__WORK ITEM__
Repeat, exactly as written, the lines from the one with "Instruction: Click the" to the final line of the listing, and keep every picture out.

__MATERIAL PROVIDED__

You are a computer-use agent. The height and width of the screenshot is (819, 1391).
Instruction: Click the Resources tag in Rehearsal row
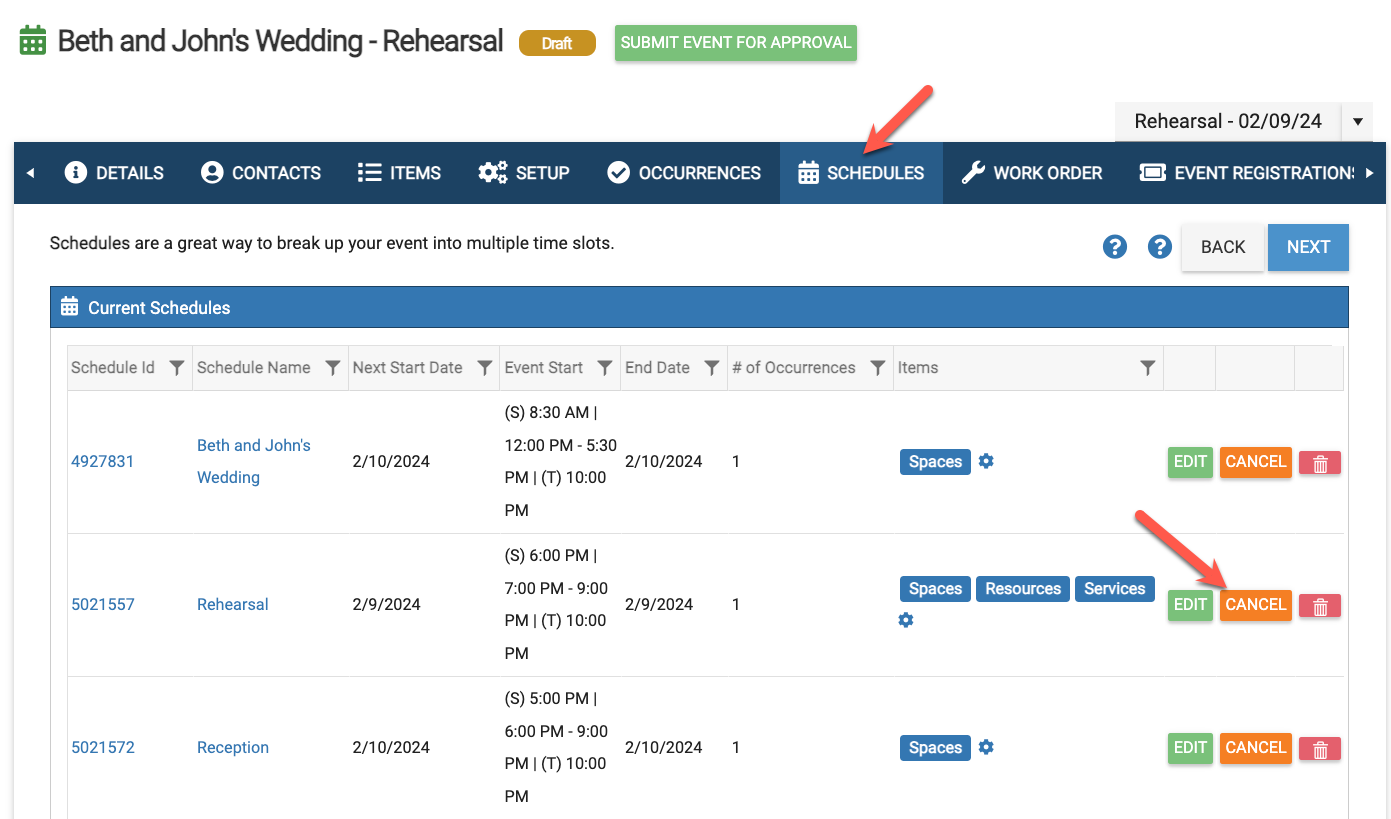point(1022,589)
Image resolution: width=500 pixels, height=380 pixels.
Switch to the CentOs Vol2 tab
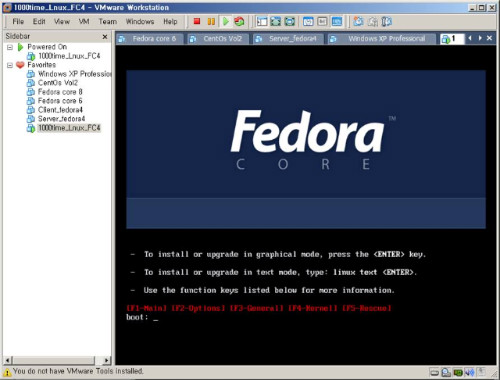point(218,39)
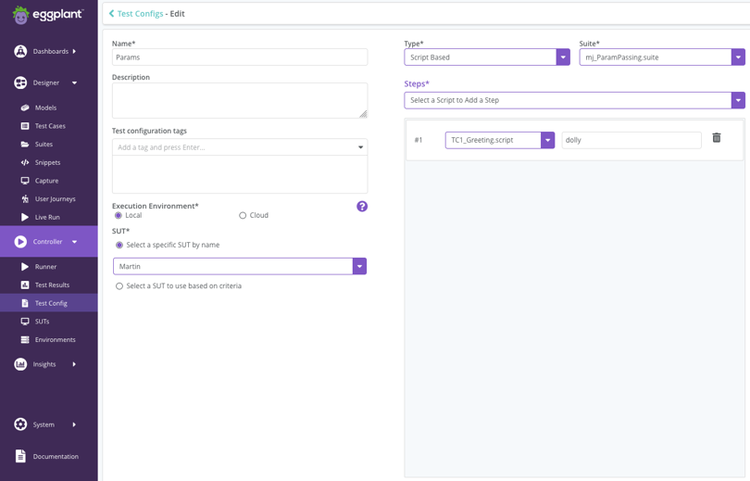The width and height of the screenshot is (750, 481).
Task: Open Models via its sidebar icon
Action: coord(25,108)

__OUTPUT BELOW__
Instruction: Click the Resources tag in Rehearsal row
point(1022,589)
Image resolution: width=500 pixels, height=380 pixels.
Switch to the CentOs Vol2 tab
point(218,39)
The width and height of the screenshot is (750, 481).
Task: Open Models via its sidebar icon
Action: coord(25,108)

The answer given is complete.